During the year ended December 31, 2024, the Company received additional loans from Halo in the aggregate principal amount of $44,954 (2023 — $1,192,953). The loans are unsecured and bears interest rate of 7% per annum and have no specific terms of repayment. The Company recorded interest expense of $39,170 from these loans and also made a full repayment during the year ended December 31, 2024.

 

  e. On April 24, 2024, Mr. Harvinder Singh resigned as an independent director of the Board of Directors of the Company. A Resignation and Mutual Release Agreement dated April 24, 2024 was entered between the Company and Mr. Singh, pursuant to which the Company agreed to pay Harvinder Singh a separation and release amount of $50,000. The Company has paid the amount in full on April 25, 2024. During the year ended December 31, 2024, the Company recognized a gain on debt settlement of $48,592 in the consolidated statements of loss and comprehensive loss.

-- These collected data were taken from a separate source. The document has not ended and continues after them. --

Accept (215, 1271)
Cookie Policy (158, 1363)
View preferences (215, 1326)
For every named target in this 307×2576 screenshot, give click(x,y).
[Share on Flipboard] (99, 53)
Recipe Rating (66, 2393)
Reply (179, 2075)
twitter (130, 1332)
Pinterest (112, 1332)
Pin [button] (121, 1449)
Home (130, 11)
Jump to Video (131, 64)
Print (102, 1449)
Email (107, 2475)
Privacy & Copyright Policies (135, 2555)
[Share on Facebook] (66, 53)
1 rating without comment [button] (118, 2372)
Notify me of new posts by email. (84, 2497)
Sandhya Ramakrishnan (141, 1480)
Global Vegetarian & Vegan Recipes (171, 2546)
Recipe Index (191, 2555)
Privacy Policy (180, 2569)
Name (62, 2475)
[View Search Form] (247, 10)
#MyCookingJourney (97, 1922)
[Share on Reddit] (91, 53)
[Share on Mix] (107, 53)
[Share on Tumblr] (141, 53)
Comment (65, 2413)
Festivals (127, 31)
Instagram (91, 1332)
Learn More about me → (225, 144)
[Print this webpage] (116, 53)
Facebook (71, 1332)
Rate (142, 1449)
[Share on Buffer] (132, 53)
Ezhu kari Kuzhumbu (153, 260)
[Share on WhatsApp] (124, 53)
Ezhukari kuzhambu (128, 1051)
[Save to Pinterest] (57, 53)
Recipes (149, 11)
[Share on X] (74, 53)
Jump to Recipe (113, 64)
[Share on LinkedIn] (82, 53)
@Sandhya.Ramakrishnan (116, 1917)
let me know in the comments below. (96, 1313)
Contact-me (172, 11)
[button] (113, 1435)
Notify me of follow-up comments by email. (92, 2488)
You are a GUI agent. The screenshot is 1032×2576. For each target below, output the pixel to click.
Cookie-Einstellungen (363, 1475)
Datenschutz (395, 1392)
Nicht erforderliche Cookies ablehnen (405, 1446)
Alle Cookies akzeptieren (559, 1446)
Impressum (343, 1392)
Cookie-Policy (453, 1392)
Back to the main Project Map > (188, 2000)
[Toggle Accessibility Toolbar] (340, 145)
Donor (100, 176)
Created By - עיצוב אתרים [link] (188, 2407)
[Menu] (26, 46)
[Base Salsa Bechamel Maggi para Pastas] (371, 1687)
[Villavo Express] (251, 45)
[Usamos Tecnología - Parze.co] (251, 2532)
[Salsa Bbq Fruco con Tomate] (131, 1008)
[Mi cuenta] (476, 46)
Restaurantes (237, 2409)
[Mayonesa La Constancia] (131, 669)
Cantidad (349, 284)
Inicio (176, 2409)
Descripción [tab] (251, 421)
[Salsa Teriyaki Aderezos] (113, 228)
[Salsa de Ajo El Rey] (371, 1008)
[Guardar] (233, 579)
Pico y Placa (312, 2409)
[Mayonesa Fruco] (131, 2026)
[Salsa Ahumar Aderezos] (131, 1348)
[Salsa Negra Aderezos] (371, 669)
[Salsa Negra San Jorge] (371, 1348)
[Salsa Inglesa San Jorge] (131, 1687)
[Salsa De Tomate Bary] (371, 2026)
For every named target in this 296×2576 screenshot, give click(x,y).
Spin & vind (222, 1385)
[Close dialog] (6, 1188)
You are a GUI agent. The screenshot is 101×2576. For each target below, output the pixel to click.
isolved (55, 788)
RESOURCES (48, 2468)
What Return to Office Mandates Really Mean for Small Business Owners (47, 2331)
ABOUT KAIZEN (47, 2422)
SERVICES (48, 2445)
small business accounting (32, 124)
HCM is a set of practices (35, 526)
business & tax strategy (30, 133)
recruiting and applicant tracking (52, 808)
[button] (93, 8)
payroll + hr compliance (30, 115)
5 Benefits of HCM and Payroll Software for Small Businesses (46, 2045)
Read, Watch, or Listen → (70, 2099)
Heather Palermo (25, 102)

As of December 31, 2025, the Company has balances receivable from related parties of $nil (2024 — $368,172) as below:

 

  a. Advances Halo

 

    During the year ended December 31, 2024, the Company paid and accrued an amount of $15,969 (CAD21,875) of fees for services rendered by certain legal firms to Halo, a company controlled by the interim CEO of the Company. The transactions were accounted by the Company as advances or loans to Halo. The loans are non-interest bearing, unsecured and has no specific terms of repayment.

  

    During the year ended December 31, 2025, the Company paid an additional amount of $220,030 (CAD307,437) of fees for services rendered by certain legal firms to Halo. These amounts, accounted as loans, are non-interest bearing, unsecured and have no specific terms of repayment. During the year ended December 31, 2025, the Company determined that the full loan receivable balance are no longer collectible from Halo and recognized a write-off of $235,686.

 

  b. The Company has the following loan receivable from First Towers & Fiber Corp. (“First Towers”), a company controlled by Christopher Cooper, a director of Akanda:

 

    On November 21, 2024, the Company entered into a Bridge Loan Agreement with First Towers & Fiber Corp., a corporation incorporated under the laws of the Province of British Columbia (“First Towers”), pursuant to which the Company agreed to loan to First Towers $350,000 (the “Loan”). Interest of the prime rate (as defined in the Loan Agreement) plus 2% will accrue and be calculated daily on the principal amount of the Loan on the basis of the actual number of days the Loan is outstanding in a year of 365 or 366 days, as applicable, and will be compounded and payable monthly in arrears on the first business day of each month.

 

    Pursuant to the Bridge Loan Agreement, the Company shall also advance to First Towers a $1,000,000 loan on the same terms as the existing Loan Agreement. As of December 31, 2025, the Company lent out a total of $423,000. As at December 31, 2025, the loan receivable balance including interest was terminated in consolidation as of the closing of the First Towers Transaction on August 19, 2025.

 

The Company’s related party transactions are measured at the exchange amount which is the amount of consideration established and agreed to by the related parties.